- Activity: Would you please copy every line of the material that follows, exactly as it reads?

(Records shown)

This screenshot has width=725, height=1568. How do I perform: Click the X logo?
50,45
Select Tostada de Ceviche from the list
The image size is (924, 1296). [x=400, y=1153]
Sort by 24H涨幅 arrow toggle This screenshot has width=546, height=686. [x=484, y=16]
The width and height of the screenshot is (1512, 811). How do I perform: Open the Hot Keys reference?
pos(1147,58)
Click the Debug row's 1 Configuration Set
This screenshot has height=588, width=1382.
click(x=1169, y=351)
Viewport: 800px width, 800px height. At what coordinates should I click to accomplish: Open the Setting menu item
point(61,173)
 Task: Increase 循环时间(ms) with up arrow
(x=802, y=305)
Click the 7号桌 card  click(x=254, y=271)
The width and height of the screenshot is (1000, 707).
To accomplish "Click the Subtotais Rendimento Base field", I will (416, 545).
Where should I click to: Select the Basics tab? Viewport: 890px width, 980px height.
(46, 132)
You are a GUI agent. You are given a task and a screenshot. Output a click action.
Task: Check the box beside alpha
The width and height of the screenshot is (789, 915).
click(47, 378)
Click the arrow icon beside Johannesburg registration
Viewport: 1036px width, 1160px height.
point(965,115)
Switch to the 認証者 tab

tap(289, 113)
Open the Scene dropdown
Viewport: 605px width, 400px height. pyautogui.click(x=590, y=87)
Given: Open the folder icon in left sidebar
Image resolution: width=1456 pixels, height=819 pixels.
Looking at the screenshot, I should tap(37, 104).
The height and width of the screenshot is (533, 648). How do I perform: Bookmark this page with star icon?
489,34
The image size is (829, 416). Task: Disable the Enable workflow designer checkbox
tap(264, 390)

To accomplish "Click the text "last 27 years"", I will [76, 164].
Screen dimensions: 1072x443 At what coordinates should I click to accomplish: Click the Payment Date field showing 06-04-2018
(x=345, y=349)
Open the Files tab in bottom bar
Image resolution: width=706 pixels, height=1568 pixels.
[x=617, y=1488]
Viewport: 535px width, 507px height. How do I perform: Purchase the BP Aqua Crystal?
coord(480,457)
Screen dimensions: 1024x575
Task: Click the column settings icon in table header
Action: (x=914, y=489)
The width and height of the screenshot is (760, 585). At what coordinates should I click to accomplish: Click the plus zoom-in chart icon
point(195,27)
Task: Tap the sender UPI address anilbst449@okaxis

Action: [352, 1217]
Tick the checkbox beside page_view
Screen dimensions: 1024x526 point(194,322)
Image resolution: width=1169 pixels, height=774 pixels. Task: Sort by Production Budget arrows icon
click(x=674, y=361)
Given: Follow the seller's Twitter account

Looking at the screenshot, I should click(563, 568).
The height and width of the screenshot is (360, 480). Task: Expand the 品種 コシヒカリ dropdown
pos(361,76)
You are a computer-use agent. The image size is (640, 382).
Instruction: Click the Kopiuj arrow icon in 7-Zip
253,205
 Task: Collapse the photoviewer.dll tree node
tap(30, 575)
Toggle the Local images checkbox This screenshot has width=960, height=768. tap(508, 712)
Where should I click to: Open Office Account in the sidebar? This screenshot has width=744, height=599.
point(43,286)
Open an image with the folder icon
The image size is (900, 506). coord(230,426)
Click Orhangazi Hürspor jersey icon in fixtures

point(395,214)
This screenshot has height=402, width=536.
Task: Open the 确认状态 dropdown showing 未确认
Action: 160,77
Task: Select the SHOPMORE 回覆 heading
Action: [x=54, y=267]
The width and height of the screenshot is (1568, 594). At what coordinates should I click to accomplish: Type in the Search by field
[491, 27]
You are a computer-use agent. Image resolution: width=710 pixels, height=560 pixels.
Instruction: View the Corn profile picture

(End Records shown)

- Solution for this task:
This screenshot has width=725, height=1568. How do I perform: Click the X logo?
50,45
Select Tostada de Ceviche from the list
The image size is (924, 1296). [x=400, y=1153]
Sort by 24H涨幅 arrow toggle This screenshot has width=546, height=686. [x=484, y=16]
The width and height of the screenshot is (1512, 811). How do I perform: Open the Hot Keys reference?
pos(1147,58)
Click the Debug row's 1 Configuration Set
This screenshot has height=588, width=1382.
click(x=1169, y=351)
Viewport: 800px width, 800px height. At what coordinates should I click to accomplish: Open the Setting menu item
point(61,173)
 Task: Increase 循环时间(ms) with up arrow
(x=802, y=305)
Click the 7号桌 card  click(x=254, y=271)
The width and height of the screenshot is (1000, 707).
To accomplish "Click the Subtotais Rendimento Base field", I will (416, 545).
Where should I click to: Select the Basics tab? Viewport: 890px width, 980px height.
(46, 132)
You are a GUI agent. You are given a task and a screenshot. Output a click action.
Task: Check the box beside alpha
The width and height of the screenshot is (789, 915).
click(47, 378)
Click the arrow icon beside Johannesburg registration
Viewport: 1036px width, 1160px height.
point(965,115)
Switch to the 認証者 tab

tap(289, 113)
Open the Scene dropdown
Viewport: 605px width, 400px height. pyautogui.click(x=590, y=87)
Given: Open the folder icon in left sidebar
Image resolution: width=1456 pixels, height=819 pixels.
Looking at the screenshot, I should tap(37, 104).
The height and width of the screenshot is (533, 648). How do I perform: Bookmark this page with star icon?
489,34
The image size is (829, 416). Task: Disable the Enable workflow designer checkbox
tap(264, 390)

To accomplish "Click the text "last 27 years"", I will [76, 164].
Screen dimensions: 1072x443 At what coordinates should I click to accomplish: Click the Payment Date field showing 06-04-2018
(x=345, y=349)
Open the Files tab in bottom bar
Image resolution: width=706 pixels, height=1568 pixels.
[x=617, y=1488]
Viewport: 535px width, 507px height. How do I perform: Purchase the BP Aqua Crystal?
coord(480,457)
Screen dimensions: 1024x575
Task: Click the column settings icon in table header
Action: (x=914, y=489)
The width and height of the screenshot is (760, 585). At what coordinates should I click to accomplish: Click the plus zoom-in chart icon
point(195,27)
Task: Tap the sender UPI address anilbst449@okaxis

Action: [352, 1217]
Tick the checkbox beside page_view
Screen dimensions: 1024x526 point(194,322)
Image resolution: width=1169 pixels, height=774 pixels. Task: Sort by Production Budget arrows icon
click(x=674, y=361)
Given: Follow the seller's Twitter account

Looking at the screenshot, I should click(563, 568).
The height and width of the screenshot is (360, 480). Task: Expand the 品種 コシヒカリ dropdown
pos(361,76)
You are a computer-use agent. The image size is (640, 382).
Instruction: Click the Kopiuj arrow icon in 7-Zip
253,205
 Task: Collapse the photoviewer.dll tree node
tap(30, 575)
Toggle the Local images checkbox This screenshot has width=960, height=768. tap(508, 712)
Where should I click to: Open Office Account in the sidebar? This screenshot has width=744, height=599.
point(43,286)
Open an image with the folder icon
The image size is (900, 506). coord(230,426)
Click Orhangazi Hürspor jersey icon in fixtures

point(395,214)
This screenshot has height=402, width=536.
Task: Open the 确认状态 dropdown showing 未确认
Action: 160,77
Task: Select the SHOPMORE 回覆 heading
Action: [x=54, y=267]
The width and height of the screenshot is (1568, 594). At what coordinates should I click to accomplish: Type in the Search by field
[491, 27]
You are a computer-use agent. Image resolution: width=710 pixels, height=560 pixels.
Instruction: View the Corn profile picture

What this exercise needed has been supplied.